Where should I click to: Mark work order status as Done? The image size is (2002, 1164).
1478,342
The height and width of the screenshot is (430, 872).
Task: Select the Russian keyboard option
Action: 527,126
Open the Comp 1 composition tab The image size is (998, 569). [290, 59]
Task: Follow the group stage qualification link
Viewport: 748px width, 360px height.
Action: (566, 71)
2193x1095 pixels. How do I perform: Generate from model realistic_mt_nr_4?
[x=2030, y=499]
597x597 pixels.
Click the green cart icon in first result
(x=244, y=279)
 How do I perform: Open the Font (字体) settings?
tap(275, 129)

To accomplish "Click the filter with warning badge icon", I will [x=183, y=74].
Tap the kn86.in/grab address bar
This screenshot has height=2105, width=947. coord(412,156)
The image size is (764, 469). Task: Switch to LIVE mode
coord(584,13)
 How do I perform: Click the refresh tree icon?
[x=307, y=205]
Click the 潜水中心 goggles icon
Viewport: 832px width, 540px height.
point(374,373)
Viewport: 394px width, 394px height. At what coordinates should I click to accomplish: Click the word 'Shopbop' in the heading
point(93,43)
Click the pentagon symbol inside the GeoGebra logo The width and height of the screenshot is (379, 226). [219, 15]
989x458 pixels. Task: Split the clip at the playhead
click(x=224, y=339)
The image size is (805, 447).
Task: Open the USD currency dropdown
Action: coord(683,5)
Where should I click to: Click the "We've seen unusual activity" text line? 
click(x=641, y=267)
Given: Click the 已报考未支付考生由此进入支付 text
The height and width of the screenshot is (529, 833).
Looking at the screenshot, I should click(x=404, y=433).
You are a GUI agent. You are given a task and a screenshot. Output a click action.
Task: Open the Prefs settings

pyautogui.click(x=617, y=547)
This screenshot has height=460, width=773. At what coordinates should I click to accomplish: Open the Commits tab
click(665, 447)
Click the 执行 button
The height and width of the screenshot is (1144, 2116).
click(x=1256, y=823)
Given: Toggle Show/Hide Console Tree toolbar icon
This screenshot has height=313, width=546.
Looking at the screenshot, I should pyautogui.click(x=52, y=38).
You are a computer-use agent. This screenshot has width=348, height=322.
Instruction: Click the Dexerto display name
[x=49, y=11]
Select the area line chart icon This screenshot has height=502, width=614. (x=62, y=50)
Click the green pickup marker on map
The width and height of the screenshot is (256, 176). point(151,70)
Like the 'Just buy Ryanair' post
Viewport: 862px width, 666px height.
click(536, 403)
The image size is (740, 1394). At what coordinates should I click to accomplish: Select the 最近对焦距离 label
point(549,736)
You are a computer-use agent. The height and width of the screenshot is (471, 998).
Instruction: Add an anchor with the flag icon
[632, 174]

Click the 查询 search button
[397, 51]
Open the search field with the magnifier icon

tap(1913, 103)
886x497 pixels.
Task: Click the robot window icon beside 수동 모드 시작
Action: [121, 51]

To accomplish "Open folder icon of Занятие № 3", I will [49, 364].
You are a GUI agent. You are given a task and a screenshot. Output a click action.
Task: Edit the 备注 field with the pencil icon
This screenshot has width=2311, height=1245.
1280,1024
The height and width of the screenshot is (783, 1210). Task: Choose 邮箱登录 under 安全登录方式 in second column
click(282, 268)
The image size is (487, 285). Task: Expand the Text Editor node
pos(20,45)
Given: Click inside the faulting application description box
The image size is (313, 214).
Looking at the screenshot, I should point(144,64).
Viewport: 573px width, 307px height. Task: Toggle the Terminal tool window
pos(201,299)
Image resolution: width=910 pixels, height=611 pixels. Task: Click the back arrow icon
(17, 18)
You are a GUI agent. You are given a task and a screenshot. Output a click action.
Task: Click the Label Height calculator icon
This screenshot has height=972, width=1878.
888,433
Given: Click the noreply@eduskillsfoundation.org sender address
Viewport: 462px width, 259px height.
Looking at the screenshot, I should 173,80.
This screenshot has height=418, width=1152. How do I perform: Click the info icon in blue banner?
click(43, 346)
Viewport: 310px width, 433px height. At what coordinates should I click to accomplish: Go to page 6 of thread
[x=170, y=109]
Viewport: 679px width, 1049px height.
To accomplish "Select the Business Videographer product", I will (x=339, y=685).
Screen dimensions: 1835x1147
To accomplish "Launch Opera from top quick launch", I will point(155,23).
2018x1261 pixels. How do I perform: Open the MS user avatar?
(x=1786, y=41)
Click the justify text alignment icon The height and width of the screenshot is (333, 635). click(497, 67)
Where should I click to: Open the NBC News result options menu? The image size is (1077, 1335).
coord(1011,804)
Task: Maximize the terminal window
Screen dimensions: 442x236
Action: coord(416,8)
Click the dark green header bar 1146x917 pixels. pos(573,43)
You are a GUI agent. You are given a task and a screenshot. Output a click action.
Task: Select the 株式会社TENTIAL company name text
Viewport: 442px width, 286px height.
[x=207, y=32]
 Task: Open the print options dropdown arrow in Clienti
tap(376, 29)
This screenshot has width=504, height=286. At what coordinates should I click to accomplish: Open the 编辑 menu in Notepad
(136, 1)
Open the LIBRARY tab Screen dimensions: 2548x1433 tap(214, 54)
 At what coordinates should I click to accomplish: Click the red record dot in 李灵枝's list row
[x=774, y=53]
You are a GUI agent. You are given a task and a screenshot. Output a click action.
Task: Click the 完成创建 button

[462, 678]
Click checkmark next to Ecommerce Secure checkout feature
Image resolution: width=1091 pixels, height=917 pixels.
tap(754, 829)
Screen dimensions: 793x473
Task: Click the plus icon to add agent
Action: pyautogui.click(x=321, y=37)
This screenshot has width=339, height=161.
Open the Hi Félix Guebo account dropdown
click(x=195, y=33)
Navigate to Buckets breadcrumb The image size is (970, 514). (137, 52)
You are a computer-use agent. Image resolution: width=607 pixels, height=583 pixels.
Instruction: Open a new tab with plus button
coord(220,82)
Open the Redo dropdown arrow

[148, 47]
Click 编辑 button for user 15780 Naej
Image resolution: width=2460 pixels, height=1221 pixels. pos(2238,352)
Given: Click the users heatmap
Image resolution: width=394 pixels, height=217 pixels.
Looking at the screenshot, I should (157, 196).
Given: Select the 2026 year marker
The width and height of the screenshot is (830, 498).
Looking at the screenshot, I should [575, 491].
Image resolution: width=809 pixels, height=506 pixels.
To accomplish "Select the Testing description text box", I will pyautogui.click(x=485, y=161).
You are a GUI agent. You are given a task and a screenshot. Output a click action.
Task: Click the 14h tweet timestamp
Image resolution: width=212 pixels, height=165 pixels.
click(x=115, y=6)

• STATED EXERCISE: List, in full, each line of the rows above that contains the word "green".

• FINAL RESULT:
Click the green cart icon in first result
Click the green pickup marker on map
Click the dark green header bar 1146x917 pixels. pos(573,43)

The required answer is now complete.